The use of big data in the battle against the coronavirus (COVID-19)—particularly the use of detailed mobile phone data to track and monitor the pandemic—has spurred big privacy concerns.
This topic matters not only for data use in an emergency, but also because it establishes a precedent that can and will be replicated across sectors. Government powers, once created, rarely go away, and more commonly, they get extended and repurposed for other means.
Before discussing why we must create data sharing protocols for future use of digital data, let’s first try to understand what COVID-19 shows us about the shortcomings of deploying digital data systems without a structured agenda around use and governance.
Largely, the critics of phone-based contact tracing have highlighted four areas of concern:
- Accuracy: Critics point out that mobile phone tracing cannot accurately track dispersion and contagion. According to medical consensus , the virus spreads when people are less than six feet apart. While call detail records, GPS, and WiFi data can give us a general sense of where a person is, it cannot determine with sufficient precision whether two individuals have come within six feet of each other. And while Bluetooth may help solve the issue, that technology is not yet ubiquitous.
- Probability vs. reality: The bigger problem with mobile phone data tracking is that it measures probabilistic risk rather than real exposure. And while this is useful as a statistical tool, individual risk estimation isn’t helpful to systems known to be under extreme stress, particularly if it leads people to seek more testing than they might otherwise. In many places, providing people with information on exposure can overwhelm health systems, as many people without symptoms may flock to health centers for fear of having been exposed.
Unlike the “move fast and break things” mantra that technology systems follow, health and legal systems work with institutional checks and balances to make sure they solve the intended problem. Validating digital contact tracing records will be a long and labor-intensive problem, resources that might be better allocated for other, proven response and recovery mechanisms.
- Representativeness: Another large concern comes from the fact that digital contact tracing leverages smartphone data. Relying on such data only works in communities with high penetration of smartphones. For example, although India has a large tech industry, only 28% of people there have smartphones. And in Ethiopia, which has one of the world’s lowest smartphone penetration rates, that number stands at about 11%. Smartphones are also greatly skewed to the male portion of the population. Technology markets are so fragmented that they aren’t a sound basis to deliver relief equally, as pandemic response should be able to reach everyone.
- Privacy: Finally, and perhaps most importantly, data surveillance, if left unchecked, gives extra power to governments.
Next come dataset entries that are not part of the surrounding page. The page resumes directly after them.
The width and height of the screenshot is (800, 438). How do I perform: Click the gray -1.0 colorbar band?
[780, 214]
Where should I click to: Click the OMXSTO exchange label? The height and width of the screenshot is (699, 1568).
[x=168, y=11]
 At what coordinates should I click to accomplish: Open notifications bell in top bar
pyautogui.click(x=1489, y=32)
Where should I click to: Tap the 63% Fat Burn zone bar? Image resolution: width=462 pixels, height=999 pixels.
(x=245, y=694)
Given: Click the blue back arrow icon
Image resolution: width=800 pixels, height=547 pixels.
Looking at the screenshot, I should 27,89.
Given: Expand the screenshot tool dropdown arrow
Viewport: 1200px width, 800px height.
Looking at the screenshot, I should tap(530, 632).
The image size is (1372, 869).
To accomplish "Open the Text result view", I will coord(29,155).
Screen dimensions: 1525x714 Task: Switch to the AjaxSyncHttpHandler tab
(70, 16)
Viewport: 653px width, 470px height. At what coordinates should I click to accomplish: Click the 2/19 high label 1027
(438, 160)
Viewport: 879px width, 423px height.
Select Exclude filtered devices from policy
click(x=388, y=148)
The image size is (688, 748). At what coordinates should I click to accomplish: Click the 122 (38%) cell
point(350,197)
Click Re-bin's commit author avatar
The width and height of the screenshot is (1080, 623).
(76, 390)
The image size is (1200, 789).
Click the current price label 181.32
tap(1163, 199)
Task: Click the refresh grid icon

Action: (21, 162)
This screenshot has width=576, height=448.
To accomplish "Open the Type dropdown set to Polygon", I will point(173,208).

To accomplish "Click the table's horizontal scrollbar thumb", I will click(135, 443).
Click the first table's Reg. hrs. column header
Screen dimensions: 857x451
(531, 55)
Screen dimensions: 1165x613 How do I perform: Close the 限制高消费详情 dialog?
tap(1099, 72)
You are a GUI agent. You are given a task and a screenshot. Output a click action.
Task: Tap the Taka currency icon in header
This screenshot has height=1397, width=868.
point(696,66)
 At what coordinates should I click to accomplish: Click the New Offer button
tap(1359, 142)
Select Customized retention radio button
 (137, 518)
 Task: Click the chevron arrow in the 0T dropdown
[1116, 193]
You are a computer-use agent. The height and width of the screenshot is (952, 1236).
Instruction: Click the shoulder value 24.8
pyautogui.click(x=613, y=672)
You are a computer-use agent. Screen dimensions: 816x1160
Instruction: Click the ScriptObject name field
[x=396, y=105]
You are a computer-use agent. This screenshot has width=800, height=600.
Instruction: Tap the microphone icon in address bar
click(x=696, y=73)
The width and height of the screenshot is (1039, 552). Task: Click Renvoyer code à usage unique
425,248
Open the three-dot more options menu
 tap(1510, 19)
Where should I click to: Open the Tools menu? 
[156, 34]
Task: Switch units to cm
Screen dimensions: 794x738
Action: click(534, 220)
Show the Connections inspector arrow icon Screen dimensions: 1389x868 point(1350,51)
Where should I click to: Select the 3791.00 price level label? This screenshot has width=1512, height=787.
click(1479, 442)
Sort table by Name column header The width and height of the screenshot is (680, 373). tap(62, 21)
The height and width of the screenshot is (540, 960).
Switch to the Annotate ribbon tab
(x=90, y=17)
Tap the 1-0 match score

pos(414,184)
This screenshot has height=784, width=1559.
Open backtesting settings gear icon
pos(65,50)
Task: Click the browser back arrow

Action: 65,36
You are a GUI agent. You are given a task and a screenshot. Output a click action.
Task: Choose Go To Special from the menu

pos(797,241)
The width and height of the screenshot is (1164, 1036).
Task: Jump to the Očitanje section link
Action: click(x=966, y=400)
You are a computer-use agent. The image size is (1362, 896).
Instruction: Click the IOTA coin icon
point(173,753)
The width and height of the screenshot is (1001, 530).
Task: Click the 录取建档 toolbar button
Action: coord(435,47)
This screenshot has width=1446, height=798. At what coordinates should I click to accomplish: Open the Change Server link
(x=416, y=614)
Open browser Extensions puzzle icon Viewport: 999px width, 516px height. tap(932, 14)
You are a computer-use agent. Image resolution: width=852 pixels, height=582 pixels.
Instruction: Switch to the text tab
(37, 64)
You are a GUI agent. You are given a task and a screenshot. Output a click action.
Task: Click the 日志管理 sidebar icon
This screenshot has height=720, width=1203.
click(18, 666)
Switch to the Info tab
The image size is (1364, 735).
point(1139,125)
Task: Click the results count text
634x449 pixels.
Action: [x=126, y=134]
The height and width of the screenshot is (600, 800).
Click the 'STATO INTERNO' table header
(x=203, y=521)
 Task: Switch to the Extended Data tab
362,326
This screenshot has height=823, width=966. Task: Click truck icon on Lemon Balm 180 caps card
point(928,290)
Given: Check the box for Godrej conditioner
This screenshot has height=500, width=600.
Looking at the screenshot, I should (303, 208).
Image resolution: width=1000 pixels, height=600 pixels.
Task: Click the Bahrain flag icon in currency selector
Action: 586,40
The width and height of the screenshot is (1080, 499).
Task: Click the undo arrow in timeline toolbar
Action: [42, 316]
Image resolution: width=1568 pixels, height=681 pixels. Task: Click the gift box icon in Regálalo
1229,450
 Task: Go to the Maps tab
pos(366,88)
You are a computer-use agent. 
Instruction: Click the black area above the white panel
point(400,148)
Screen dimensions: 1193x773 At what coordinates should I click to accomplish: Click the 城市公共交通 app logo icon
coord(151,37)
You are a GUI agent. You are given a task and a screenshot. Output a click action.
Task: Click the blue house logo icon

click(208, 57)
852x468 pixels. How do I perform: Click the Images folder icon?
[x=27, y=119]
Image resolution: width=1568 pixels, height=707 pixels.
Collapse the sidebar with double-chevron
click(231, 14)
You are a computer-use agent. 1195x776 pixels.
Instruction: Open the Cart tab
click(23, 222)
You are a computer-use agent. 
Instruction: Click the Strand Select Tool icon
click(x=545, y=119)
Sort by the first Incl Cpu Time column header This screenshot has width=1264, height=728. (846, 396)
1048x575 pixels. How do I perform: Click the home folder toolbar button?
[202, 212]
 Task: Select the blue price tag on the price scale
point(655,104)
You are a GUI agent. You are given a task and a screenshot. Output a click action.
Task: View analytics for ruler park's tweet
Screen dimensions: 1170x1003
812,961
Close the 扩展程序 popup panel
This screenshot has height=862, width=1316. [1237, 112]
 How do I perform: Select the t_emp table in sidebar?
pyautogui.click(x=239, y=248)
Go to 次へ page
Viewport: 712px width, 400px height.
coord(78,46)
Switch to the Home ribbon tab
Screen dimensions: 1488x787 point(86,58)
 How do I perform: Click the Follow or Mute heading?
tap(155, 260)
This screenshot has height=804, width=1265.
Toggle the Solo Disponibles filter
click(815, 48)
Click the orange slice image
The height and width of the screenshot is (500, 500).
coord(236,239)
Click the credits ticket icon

As a recent article points out, “We often talk about surveillance as ‘harmful,’ but really what we mean is: surveillance enables a significant number of harms.”
Despite these concerns, we recognize the huge potential of harnessing big data. Its rise is a development opportunity that is too big to be ignored—but it is critical that we get data use right and put appropriate safeguards in place. This is the subject of the World Bank Group’s next World Development Report – Data for Better Lives, which focuses on unlocking data’s potential, and how it can benefit people in developing countries, while protecting against misuse.
As transport specialists, we know the importance of using data responsibly. For the last couple of years, many mobility companies have been asked to share sensitive data with governments, a trend that raises significant concerns over security and privacy. On a more positive note, transport was one of the first sectors to reap the benefits of data collection, from automatic vehicle location to automatic fare collection, among others. As we progressively move from static digital data to real-time big data collection and use, user privacy is at the top of our agenda.
So, what can we learn from the transport sector about how to use data efficiently, during and after this pandemic, while protecting user privacy?
Our recommendations are as follows:
- Focus on proven outcomes: Digital data has proven extremely helpful to monitor and plan performance and service delivery at an aggregate level. For example, in transport, we are focusing our use of phone analytics data to track the performance of infrastructure, for instance to determine bottlenecks. We’re also using Call Detail Records (CDR) data to optimize public transport networks. These processes have been developed and tested before, while maintaining privacy and representativeness requirements. In the context of COVID-19, we could easily see at aggregate levels how people move after a disaster to provide aid more efficiently, or track migration patterns on a large scale. Collecting and sharing all these proven processes can inform client countries on how to use big data.
- Support the creation of data trusts: these could be an effective way of sharing and using data. Civic data trusts move beyond single trustees and build models of fiduciary governance for management, use and sharing of rights to data. Digital trusts could hold digital assets, like code or a subset of digital rights. They may act as rights clearinghouses or process management. The digital data trust would be a private, publicly and legally accountable organizational structure, capable of balancing complex interests to serve a unifying purpose. This is similar to what the Open Traffic initiative pioneered, pooling data from multiple providers, and converting it to actionable, sharable information.
- Create an agenda on effective data governance: The use of data is most efficient in places that have strong data governance and transparency requirements. This means private data should always be used in a transparent way, being very specific about the objectives and uses and making sure that all data is private by design, as has been our use of mobile phone data for origin-destination estimation. Data collection is critical to the COVID-19 response and to broader development efforts, but it must respond to a specific need and be governed through institutional mechanisms that ensure contextual value, necessity, and privacy.